Sustained Hypoxia in Mice Increases Parasympathetic but Not Sympathetic Tone

Overview

Journal Curr Res Physiol

Date 2022 Oct 3

PMID 36185816

Authors

Juliana R Souza

Mauro de Oliveira

Benedito H Machado

Affiliations

Soon will be listed here.

Abstract

The autonomic profile of mice submitted to sustained hypoxia (SH) was not yet fully evaluated. Herein, we characterized the cardiovascular and autonomic profile of conscious freely moving mice submitted to SH using two sequential experimental protocols to evaluate the parasympathetic and sympathetic tone to the heart and the sympathetic tone to the vascular resistance.
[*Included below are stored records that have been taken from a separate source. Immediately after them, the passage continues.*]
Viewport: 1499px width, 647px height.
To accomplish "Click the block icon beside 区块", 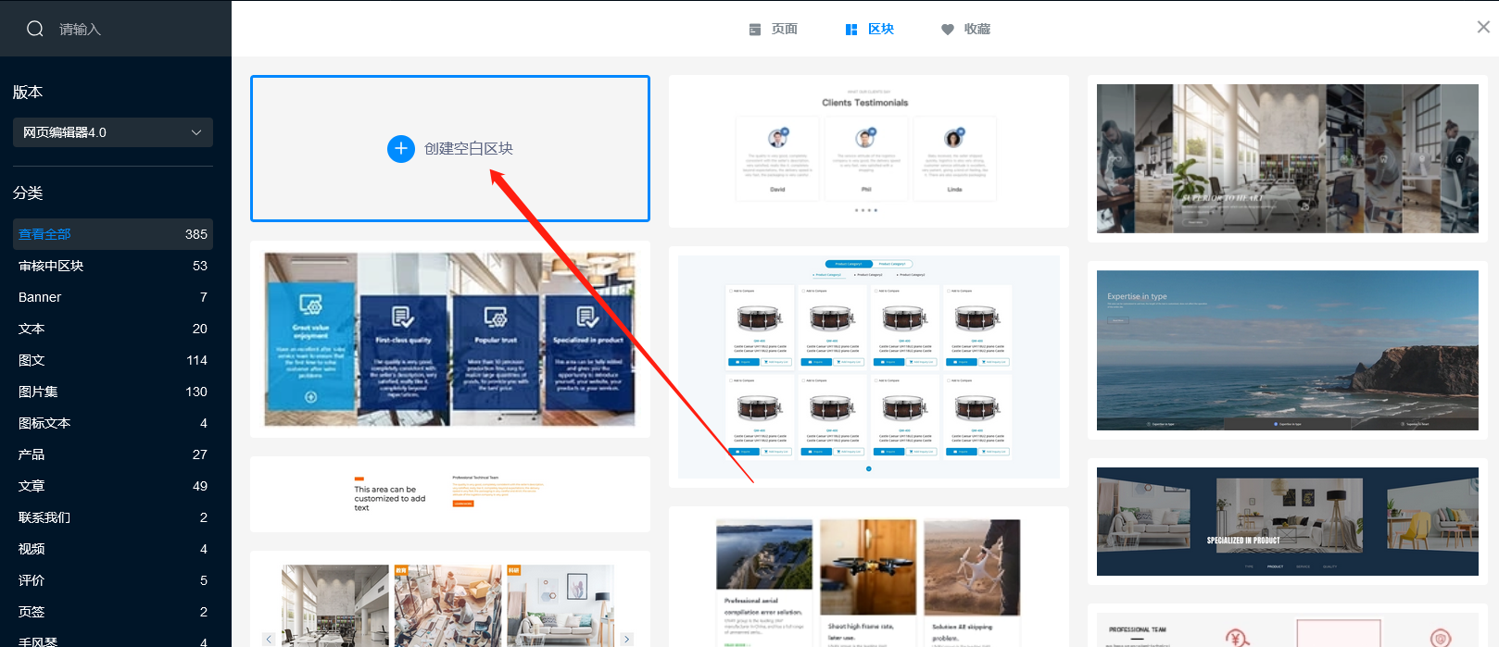I will 851,30.
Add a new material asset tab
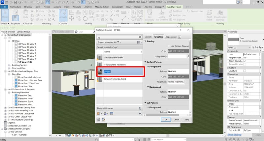 180,37
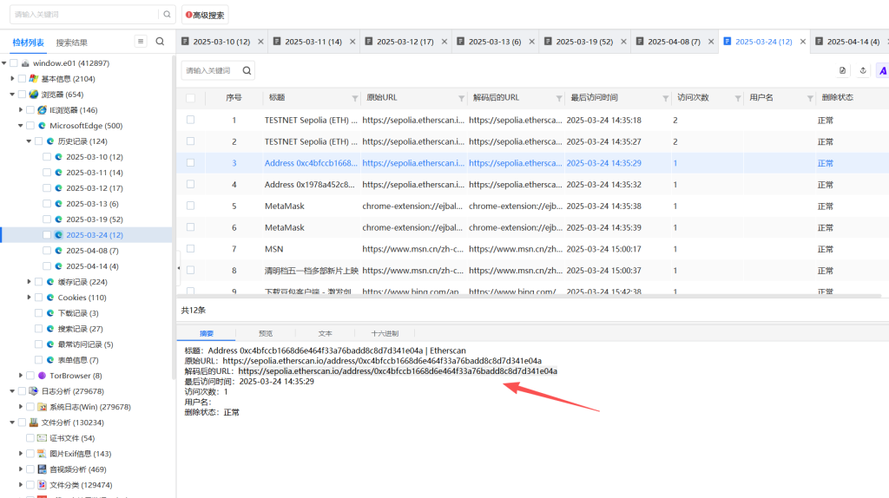Click the list menu icon beside 搜索结果
This screenshot has width=889, height=498.
(x=141, y=42)
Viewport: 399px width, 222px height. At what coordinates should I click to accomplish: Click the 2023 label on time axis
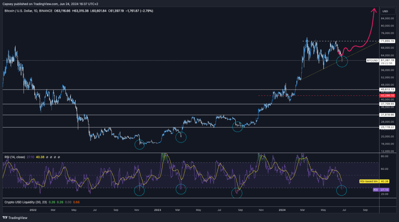tap(157, 210)
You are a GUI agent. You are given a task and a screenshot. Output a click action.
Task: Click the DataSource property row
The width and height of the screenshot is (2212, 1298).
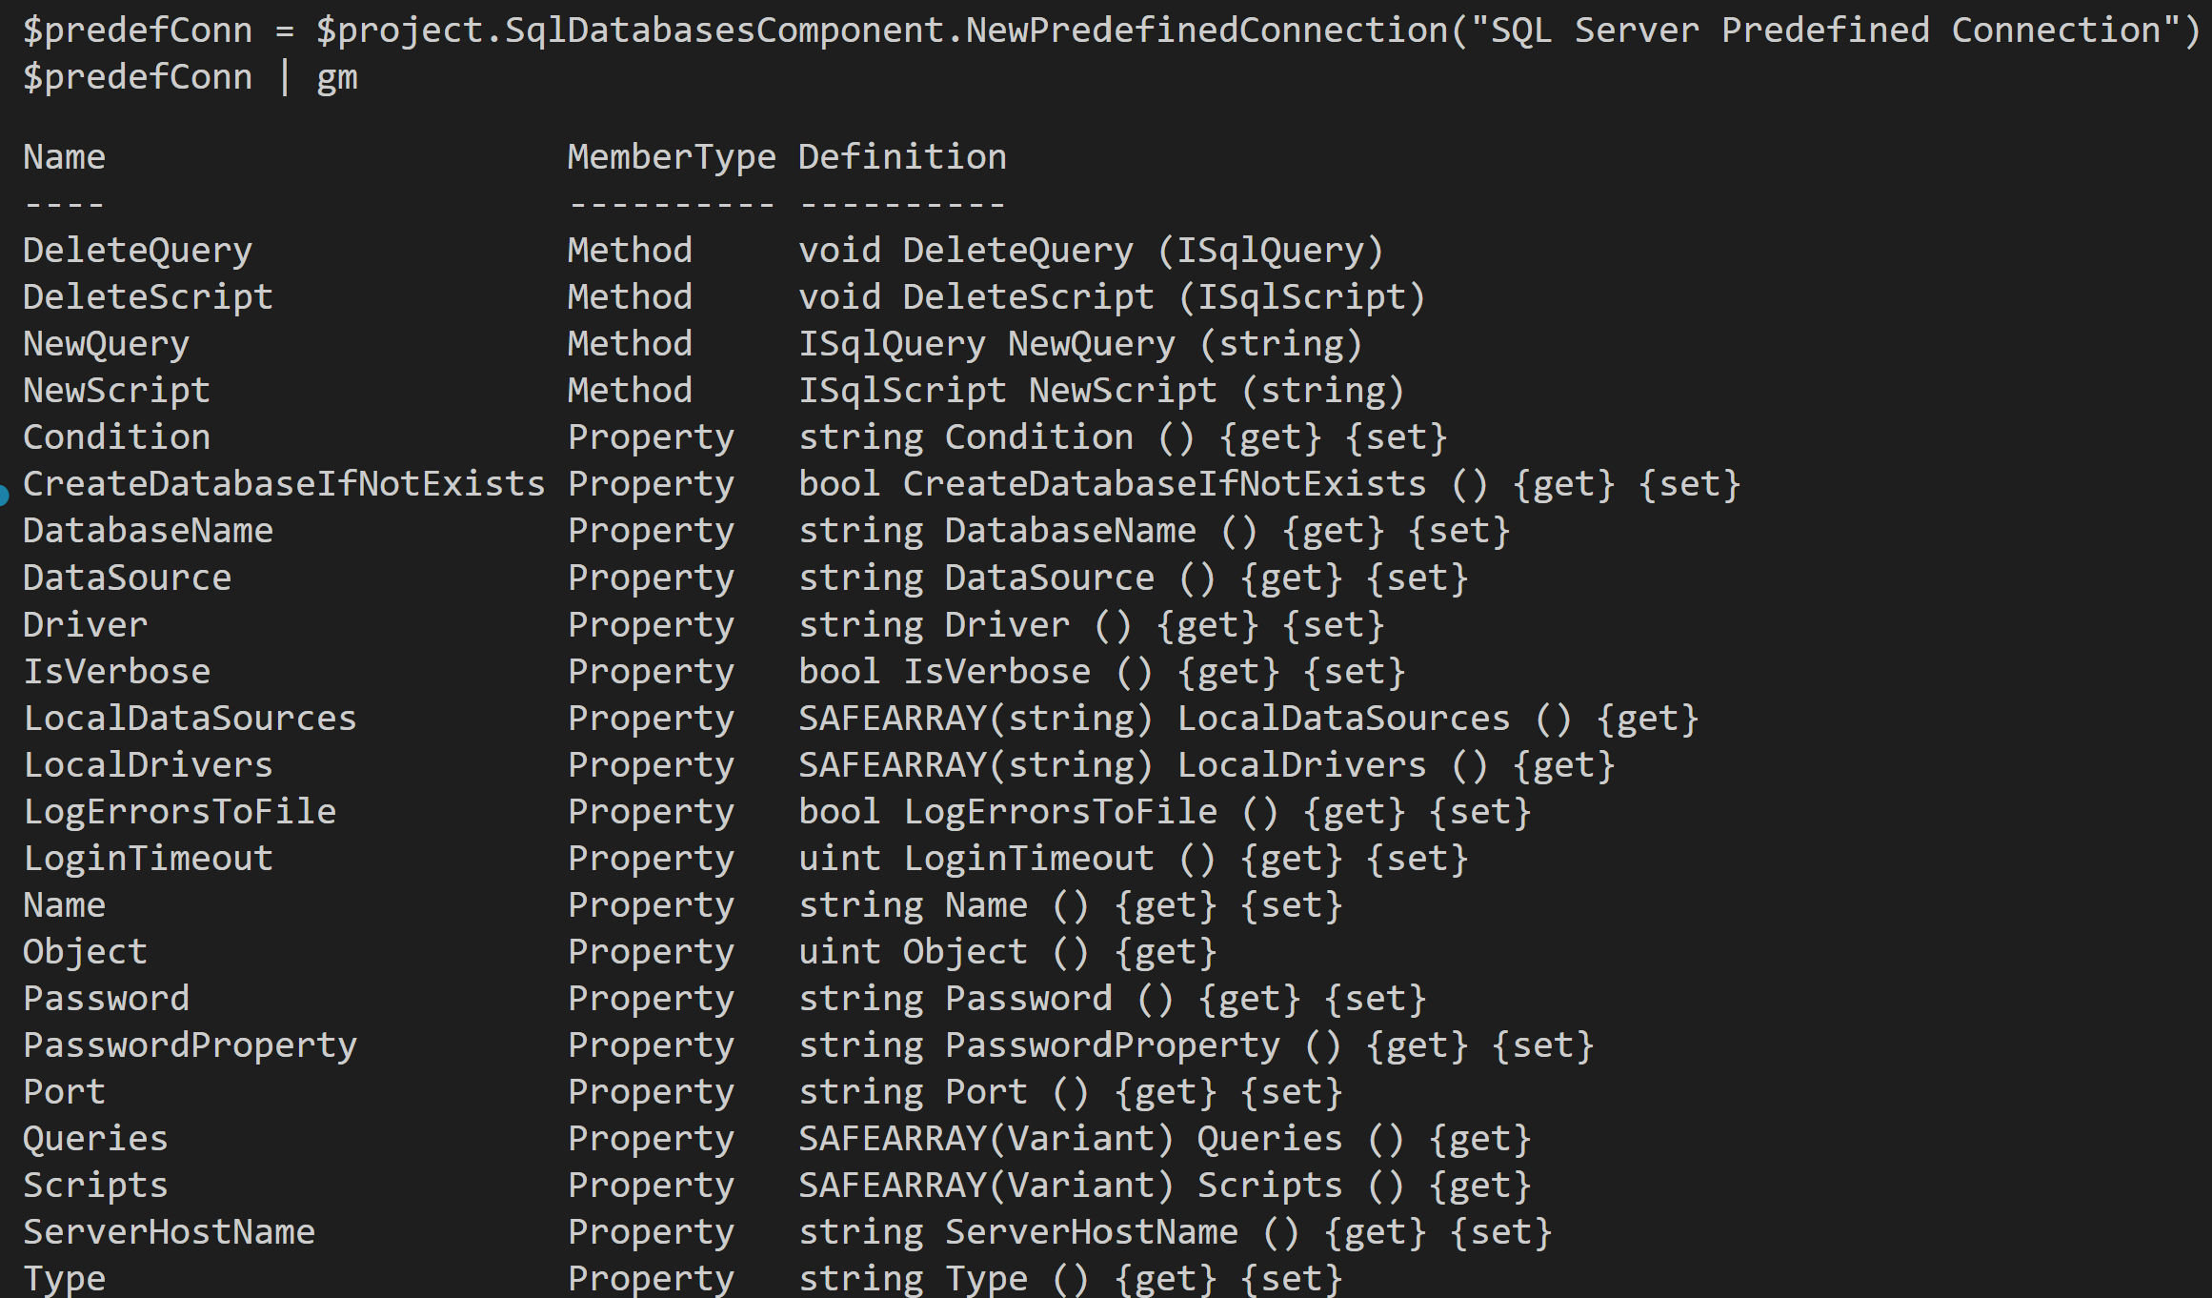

In the first protocol the sequence of antagonists was methyl-atropine followed by propranolol and then by prazosin, while in the second protocol the sequence was propranolol followed by methyl-atropine and then by prazosin. In SH the baseline heart rate was significantly lower than in control mice and the antagonism of the parasympathetic and sympathetic tone to the heart in both experimental protocols indicated an increased parasympathetic tone in SH mice and no changes in the sympathetic tone. Antagonism of the sympathetic tone to the vascular resistance with prazosin produced similar changes in arterial pressure in control and SH mice. Altogether these findings support the concept that mice submitted to SH present a significant increase in the parasympathetic but not in the sympathetic tone, which may explain why the baseline arterial pressure was not increased in SH mice.

Citing Articles

Cardiovascular and respiratory evaluation in adenosine A receptor knockout mice submitted to short-term sustained hypoxia.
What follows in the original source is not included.